### Records for processing
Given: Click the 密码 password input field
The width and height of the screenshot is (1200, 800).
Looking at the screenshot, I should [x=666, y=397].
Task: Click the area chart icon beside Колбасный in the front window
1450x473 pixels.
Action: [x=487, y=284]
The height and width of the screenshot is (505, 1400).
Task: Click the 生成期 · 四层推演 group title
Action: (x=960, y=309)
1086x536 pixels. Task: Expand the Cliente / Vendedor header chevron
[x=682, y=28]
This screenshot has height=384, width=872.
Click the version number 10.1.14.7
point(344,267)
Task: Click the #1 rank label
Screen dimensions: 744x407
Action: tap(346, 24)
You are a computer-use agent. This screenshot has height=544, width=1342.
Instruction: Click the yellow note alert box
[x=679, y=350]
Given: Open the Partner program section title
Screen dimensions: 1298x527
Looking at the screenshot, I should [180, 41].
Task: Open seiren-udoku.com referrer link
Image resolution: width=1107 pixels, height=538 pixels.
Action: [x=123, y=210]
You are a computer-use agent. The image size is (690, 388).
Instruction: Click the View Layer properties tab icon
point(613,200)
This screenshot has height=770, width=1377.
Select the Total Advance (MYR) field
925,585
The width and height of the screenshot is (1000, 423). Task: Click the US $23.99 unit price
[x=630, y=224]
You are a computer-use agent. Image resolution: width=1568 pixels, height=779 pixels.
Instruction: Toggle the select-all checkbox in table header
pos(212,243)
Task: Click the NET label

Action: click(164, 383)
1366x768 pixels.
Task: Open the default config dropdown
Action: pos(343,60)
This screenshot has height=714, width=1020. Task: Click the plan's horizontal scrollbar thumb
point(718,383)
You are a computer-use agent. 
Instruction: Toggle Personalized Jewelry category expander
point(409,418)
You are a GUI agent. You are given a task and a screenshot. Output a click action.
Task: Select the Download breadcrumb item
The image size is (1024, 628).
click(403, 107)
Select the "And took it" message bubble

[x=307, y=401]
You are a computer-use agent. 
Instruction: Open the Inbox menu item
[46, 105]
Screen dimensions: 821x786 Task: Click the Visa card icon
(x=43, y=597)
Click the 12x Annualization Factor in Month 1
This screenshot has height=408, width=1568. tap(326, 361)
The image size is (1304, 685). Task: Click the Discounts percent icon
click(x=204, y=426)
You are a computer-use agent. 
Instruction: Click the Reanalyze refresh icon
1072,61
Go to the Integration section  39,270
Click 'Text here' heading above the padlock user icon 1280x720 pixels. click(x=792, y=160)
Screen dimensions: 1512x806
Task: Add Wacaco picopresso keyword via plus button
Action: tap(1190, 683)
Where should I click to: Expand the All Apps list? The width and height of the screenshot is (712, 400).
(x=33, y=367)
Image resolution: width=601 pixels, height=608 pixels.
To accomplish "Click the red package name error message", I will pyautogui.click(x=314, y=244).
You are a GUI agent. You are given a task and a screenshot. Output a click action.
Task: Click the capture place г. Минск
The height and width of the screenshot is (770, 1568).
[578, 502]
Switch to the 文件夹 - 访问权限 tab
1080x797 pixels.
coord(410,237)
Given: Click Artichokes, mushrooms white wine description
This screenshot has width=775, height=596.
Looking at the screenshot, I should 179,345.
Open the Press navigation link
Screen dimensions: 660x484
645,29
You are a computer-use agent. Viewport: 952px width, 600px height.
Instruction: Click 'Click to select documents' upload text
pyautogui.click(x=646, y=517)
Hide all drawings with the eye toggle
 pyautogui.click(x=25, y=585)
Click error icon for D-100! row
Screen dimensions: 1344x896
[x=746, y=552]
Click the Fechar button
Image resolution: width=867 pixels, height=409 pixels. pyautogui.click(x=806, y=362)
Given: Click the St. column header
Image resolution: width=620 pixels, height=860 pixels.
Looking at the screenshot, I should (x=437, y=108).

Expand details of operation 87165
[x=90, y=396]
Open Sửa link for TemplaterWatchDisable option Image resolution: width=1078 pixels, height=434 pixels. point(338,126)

### Directions for this task
Repeat only the lines above, from the first line of the entries through the line that contains "Task: Click the area", including both ends.

### Exercise result
Given: Click the 密码 password input field
The width and height of the screenshot is (1200, 800).
Looking at the screenshot, I should [x=666, y=397].
Task: Click the area chart icon beside Колбасный in the front window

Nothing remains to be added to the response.